[Data excerpts]

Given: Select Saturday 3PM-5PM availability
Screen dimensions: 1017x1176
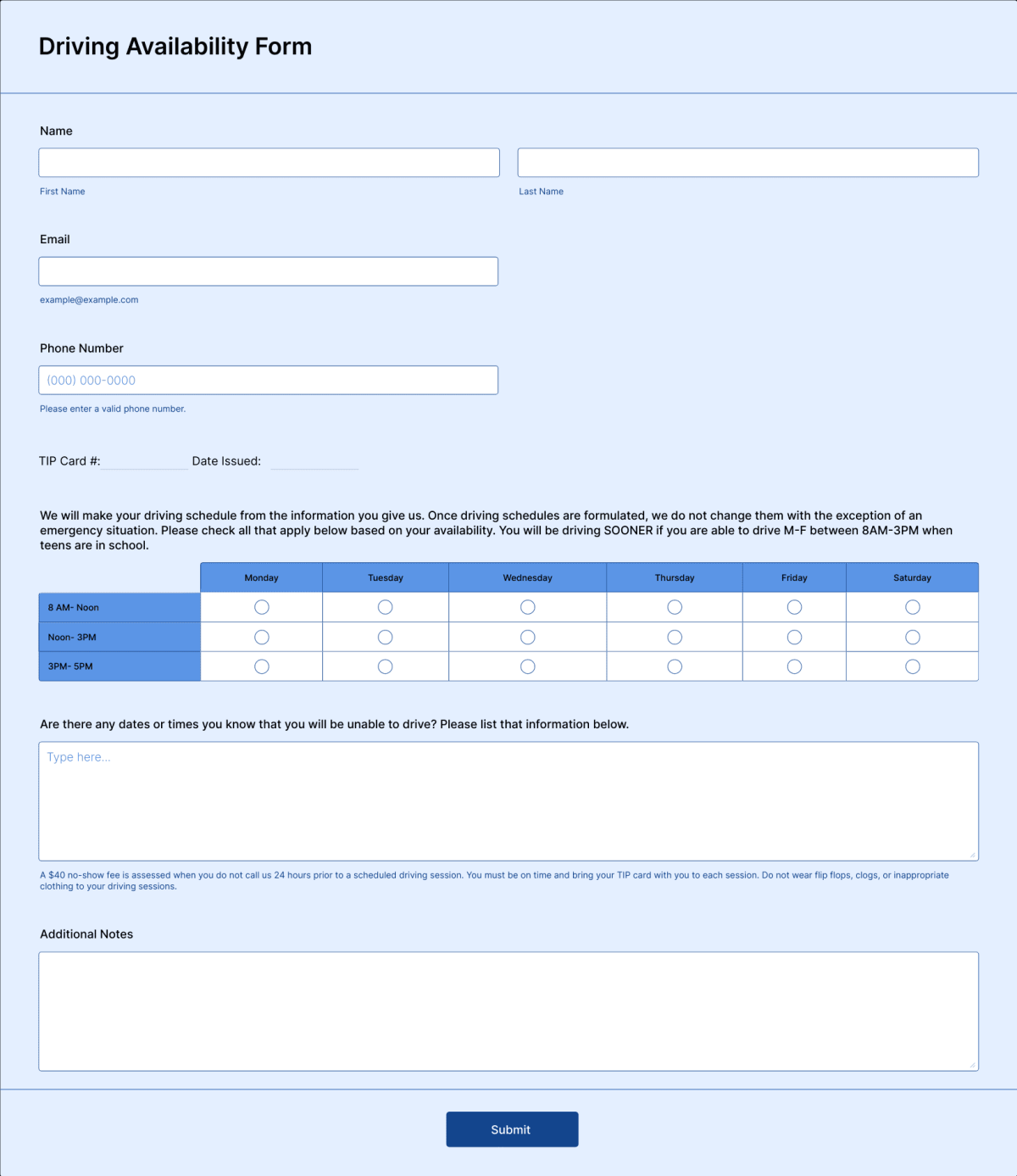Looking at the screenshot, I should pyautogui.click(x=912, y=666).
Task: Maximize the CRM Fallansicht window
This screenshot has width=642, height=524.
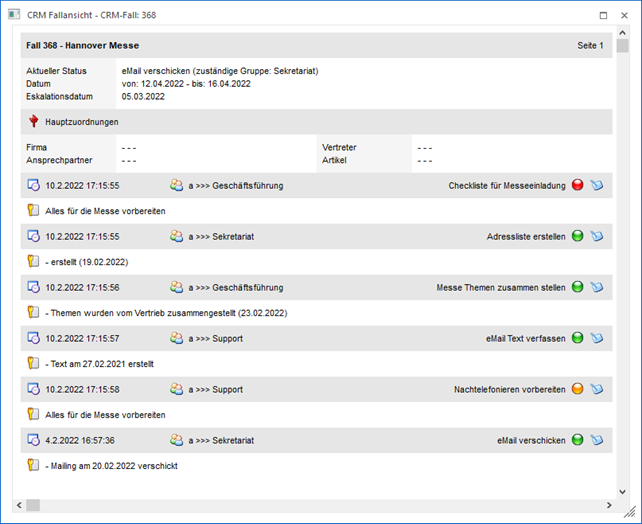Action: click(603, 15)
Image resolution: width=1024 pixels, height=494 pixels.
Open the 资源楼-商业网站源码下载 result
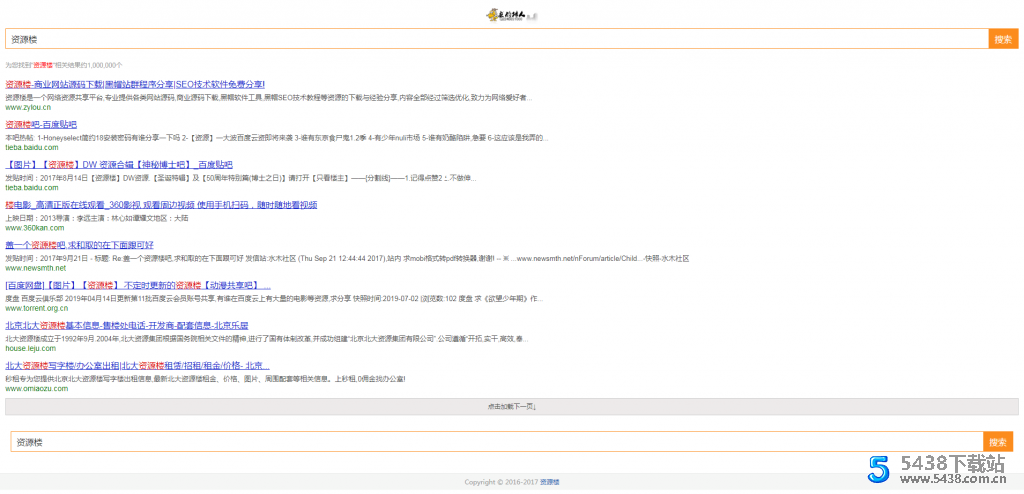(135, 85)

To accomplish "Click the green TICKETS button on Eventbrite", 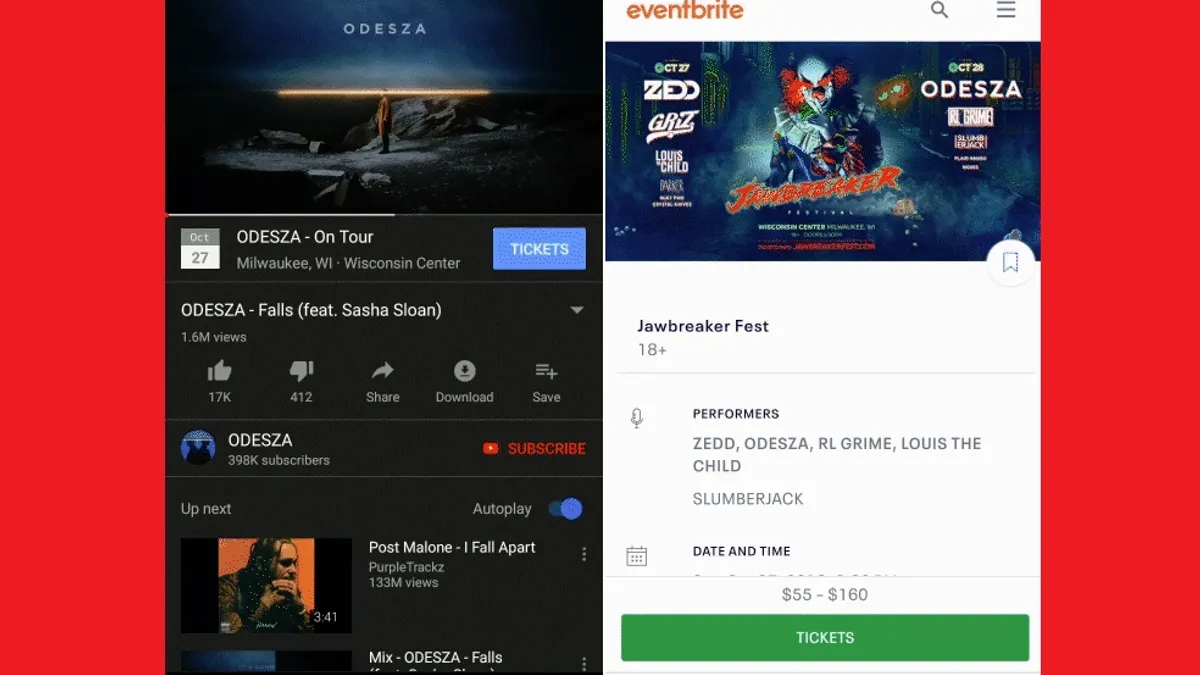I will pos(825,637).
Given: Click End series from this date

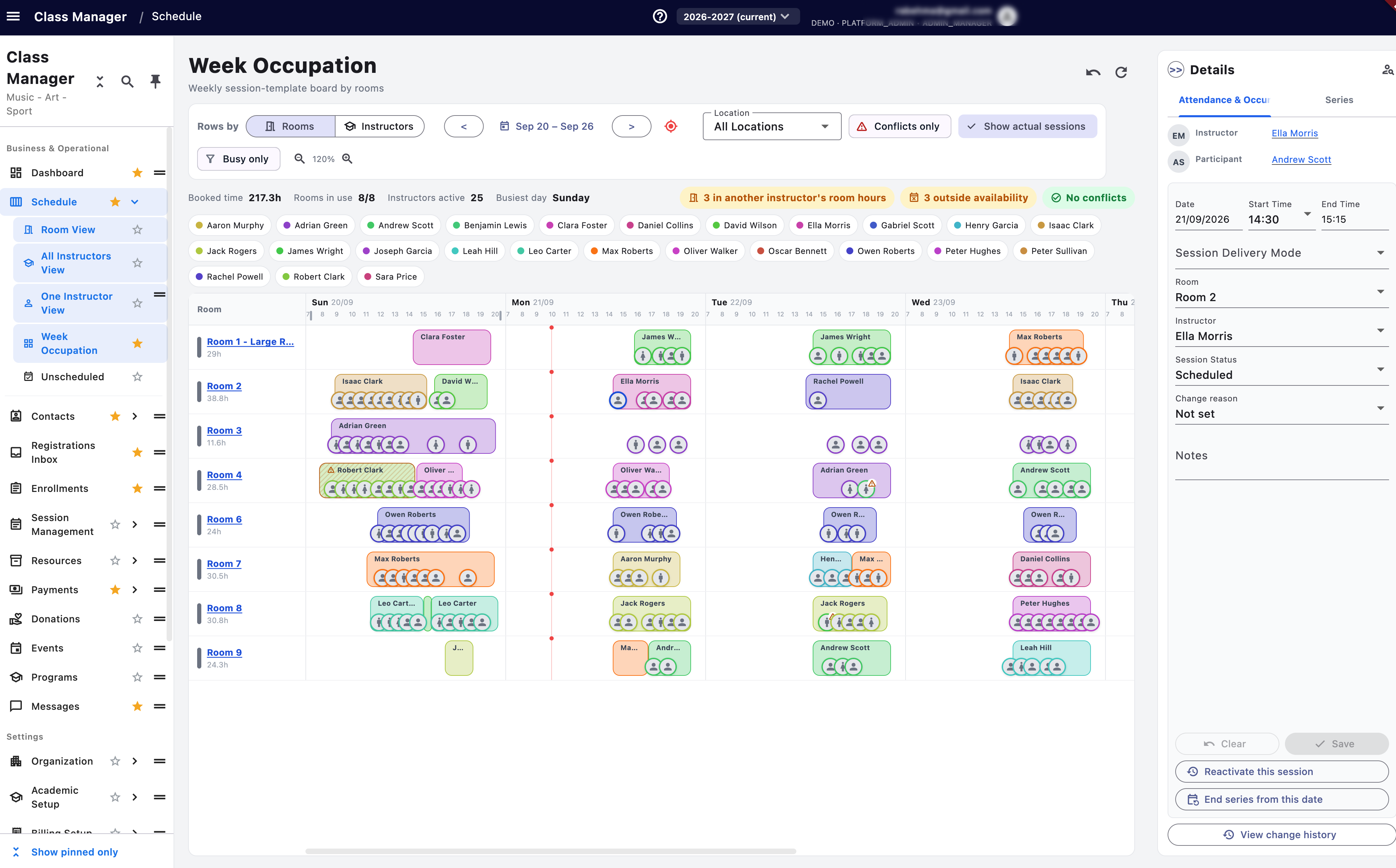Looking at the screenshot, I should tap(1281, 799).
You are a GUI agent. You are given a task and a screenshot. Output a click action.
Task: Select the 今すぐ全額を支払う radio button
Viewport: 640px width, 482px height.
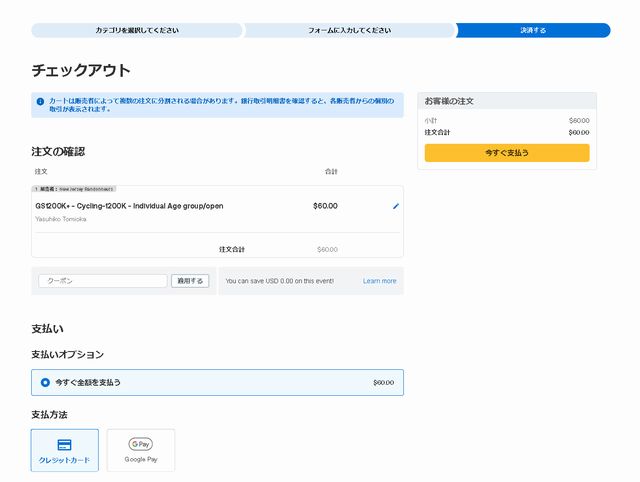pyautogui.click(x=45, y=382)
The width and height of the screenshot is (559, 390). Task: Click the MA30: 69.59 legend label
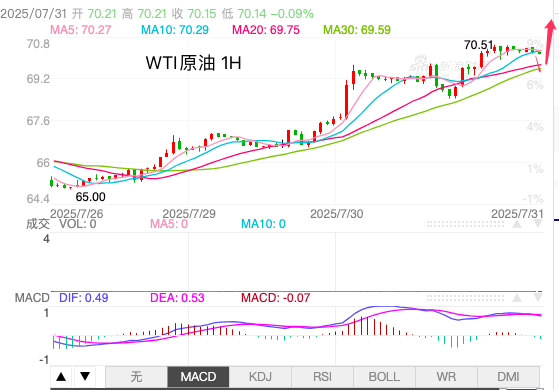[x=357, y=30]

Assigned task
Start with the line holding "Viewport: 640px width, 482px height." and repeat exactly every line through the final line of the records above, but no pictures and nothing more.

Response
Viewport: 640px width, 482px height.
pyautogui.click(x=45, y=382)
The width and height of the screenshot is (559, 390). Task: Click the MA30: 69.59 legend label
[x=357, y=30]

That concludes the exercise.